━━━ Gegebener Text ━━━

Kalkofes letzte Worte
Zurück in die Zukunft

Wir schreiben Monat eins nach Helmut. Eine Epoche ist beendet, ein neues Zeitalter bricht an. Die "Ära Kohl", wie alle einst spottenden Journalisten die Vergangenheit nun respektvoll heuchelnd nennen, ist vorüber, der Wal gestrandet. Der massige Golem aus Oggersheim hebt gramgebeugt den Hintern vom Thron, den er längst fälschlicherweise für sein eigenes Körperteil gehalten hatte. Deutschland muß nun ohne ihn sehen, wo es bleibt. Die 16 fetten Jahre sind vorbei, jetzt ist es Zeit, den Gürtel der Geschichte enger zu schnallen und endlich mal jemand anders alles vermurksen zu lassen. Die Arroganz im Koffer, räumen die entamteten Götter fassungslos das Feld der Macht und treten zurück ins wahre Leben, von der Respektlosigkeit der Menschen schwer enttäuscht. Nie hätten sie gedacht, daß eine simple Wahl der Sterblichen sie so einfach aus dem Olymp vertreiben würde, das war bislang nicht üblich gewesen. Aber die Welt ist nun mal ungerecht...

━━━ Datenteil ━━━

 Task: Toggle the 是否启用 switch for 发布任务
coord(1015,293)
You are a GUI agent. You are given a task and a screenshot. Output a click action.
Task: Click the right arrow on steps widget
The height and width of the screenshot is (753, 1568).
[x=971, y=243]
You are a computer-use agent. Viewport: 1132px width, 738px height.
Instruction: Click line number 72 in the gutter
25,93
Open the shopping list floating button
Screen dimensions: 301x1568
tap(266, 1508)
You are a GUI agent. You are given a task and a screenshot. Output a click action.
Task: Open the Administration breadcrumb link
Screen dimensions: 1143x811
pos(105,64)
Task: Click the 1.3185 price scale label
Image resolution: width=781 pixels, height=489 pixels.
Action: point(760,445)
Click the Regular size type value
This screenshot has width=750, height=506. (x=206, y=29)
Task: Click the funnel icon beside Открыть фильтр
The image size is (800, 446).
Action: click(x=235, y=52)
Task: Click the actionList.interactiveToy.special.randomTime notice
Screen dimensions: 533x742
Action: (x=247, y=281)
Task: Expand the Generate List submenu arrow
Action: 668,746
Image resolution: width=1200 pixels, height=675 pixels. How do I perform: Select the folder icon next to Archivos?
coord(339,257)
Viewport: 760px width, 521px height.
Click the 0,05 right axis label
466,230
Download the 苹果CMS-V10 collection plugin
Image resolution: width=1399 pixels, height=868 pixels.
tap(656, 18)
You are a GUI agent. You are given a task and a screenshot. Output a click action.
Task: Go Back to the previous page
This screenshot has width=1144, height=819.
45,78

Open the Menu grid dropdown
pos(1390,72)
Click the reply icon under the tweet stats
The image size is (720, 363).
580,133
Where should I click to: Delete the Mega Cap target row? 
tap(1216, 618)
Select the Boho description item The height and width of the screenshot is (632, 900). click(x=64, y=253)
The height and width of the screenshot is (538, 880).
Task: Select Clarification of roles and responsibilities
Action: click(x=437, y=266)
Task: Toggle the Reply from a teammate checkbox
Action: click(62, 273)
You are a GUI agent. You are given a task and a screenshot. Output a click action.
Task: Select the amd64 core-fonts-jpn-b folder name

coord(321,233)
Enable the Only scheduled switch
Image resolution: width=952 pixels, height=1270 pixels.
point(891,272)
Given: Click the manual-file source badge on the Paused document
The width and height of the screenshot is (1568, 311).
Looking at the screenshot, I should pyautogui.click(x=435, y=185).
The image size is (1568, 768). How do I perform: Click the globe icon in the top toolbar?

━━━

**Aufgabe:**
Warum räumen die „entamteten Götter“ im Text „fassungslos das Feld der Macht“? Erkläre es in ein bis drei Sätzen. Stütze dich dabei nur auf den Text.

**Antwort:**
Sie hätten nie gedacht, dass eine einfache Wahl der Sterblichen sie so leicht aus dem Olymp vertreiben würde. So etwas war bis dahin nicht üblich gewesen.